Es evidente, sólo hace falta mirarnos un poco para descubrir nuestras intenciones innatas a aparentar y dar la imagen que no somos. Gustamos de presentarnos como los mejores, a al menos como personas intachables, buenas, generosas, comprensivas, atentas... y un largo etc. Queremos ser admirados, ejemplo para los demás, tener privilegios y honores por lo que representamos y significamos en el mundo en que vivimos.

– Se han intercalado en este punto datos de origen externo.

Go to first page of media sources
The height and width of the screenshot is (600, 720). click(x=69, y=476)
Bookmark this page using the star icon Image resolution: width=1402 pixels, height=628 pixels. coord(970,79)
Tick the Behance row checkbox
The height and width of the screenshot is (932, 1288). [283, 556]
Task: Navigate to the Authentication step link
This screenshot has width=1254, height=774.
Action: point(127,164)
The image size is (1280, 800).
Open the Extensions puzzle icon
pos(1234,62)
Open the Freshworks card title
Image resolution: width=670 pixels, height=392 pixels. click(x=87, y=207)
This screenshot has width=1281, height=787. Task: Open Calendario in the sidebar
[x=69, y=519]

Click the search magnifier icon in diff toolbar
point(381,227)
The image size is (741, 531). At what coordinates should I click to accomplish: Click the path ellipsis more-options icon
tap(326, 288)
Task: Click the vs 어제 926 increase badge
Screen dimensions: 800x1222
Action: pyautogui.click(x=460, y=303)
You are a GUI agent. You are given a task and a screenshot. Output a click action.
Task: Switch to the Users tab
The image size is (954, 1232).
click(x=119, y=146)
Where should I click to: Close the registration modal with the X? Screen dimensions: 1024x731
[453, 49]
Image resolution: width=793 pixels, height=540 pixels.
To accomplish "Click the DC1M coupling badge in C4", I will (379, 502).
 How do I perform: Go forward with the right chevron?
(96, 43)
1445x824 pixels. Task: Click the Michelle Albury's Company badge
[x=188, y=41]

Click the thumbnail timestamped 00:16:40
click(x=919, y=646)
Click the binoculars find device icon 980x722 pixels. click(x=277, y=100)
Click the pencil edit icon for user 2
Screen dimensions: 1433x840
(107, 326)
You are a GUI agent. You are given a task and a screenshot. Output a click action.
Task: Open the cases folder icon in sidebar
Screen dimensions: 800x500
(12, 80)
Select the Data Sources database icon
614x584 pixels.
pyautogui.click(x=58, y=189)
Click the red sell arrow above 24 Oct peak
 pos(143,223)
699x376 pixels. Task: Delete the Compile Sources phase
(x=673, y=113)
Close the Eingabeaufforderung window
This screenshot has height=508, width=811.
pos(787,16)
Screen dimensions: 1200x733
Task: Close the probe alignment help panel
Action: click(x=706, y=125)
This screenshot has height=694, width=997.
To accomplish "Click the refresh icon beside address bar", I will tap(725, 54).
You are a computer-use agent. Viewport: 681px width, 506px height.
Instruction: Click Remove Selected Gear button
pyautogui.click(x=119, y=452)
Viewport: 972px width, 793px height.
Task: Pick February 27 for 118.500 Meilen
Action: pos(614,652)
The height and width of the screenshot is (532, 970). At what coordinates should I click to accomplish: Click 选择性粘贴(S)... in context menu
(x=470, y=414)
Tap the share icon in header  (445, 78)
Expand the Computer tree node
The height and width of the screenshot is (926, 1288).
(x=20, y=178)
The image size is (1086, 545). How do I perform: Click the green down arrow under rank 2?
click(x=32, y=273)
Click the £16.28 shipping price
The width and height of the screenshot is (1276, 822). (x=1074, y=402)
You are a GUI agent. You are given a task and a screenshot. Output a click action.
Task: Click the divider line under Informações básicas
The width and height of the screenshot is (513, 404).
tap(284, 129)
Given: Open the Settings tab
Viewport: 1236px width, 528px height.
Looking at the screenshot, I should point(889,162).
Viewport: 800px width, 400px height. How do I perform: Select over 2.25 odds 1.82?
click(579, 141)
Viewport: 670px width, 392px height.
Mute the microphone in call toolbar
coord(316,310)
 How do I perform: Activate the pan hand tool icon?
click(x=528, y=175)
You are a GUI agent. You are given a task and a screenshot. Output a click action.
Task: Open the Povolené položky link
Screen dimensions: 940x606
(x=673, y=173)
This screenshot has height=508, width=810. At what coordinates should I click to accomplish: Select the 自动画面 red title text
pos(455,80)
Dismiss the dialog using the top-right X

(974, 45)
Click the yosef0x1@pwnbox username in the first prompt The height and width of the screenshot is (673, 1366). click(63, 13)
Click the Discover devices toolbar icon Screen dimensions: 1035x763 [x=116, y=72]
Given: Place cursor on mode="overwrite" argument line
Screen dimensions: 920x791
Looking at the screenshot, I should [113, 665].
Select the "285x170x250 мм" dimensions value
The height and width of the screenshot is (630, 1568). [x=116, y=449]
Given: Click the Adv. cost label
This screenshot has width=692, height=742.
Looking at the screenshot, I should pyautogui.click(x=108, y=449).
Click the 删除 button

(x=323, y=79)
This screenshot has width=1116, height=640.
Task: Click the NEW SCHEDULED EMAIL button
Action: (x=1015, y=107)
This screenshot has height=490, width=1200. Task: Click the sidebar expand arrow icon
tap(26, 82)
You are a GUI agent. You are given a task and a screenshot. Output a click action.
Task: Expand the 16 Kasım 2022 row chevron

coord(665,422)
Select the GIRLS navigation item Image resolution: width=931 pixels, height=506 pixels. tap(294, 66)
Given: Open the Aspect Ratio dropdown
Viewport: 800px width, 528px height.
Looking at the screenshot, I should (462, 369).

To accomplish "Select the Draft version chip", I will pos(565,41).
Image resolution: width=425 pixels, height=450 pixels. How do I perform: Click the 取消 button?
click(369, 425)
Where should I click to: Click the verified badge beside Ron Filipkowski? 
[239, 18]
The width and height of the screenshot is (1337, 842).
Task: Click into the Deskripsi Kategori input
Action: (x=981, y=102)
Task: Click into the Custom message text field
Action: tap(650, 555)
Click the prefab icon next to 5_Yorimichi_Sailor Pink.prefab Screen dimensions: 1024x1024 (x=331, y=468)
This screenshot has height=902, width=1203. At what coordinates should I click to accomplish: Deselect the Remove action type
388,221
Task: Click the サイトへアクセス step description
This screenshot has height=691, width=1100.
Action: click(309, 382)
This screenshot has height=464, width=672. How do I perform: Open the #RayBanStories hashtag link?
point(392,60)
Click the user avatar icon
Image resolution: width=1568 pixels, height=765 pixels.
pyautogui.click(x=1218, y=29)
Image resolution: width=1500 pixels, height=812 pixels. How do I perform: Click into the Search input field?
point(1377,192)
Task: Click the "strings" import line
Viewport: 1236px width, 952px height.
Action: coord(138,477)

Nos gusta oír alabanzas y proclamas de nuestra valía y en consecuencia actuamos procurando que nos vean y se deslumbren por nuestras obras. Obras que exponemos y presentamos delante de los demás y que cubrimos de falsas apariencias, porque lo que nos importan es que los demás vean y crean aunque el testimonio se apoye en mentira e hipocresía.
Ese es nuestro pecado, mi pecado. Creo que nadie escapa a esa tentación que nace y vive dentro de la naturaleza de nuestro corazón. Estamos heridos y tocados por ese aguijón que el Maligno, muy inteligente, sabe aprovechar y utilizar en su favor. Por eso, Jesús que nos quiere con la locura de su Padre, nos advierte, nos aconseja y enseña que no seamos hipócritas sino auténticos, y actuemos en verdad y escondidos a la alabanza y admiración de los hombres, porque sólo una es la causa de nuestro amor: La Gloria de Dios.
Señor, sana nuestra soberbia, que nos enferma y nos hiere, y nos deja a merced de nuestro egoísmo, y arranca nuestro pecado que nos invita a falsear nuestros actos buscándonos a nosotros mismos ante que buscar tu Gloria.
Porque sólo Tú, Señor, eres digno de ser Alabado y Glorificado por los siglos de los siglos. Amén.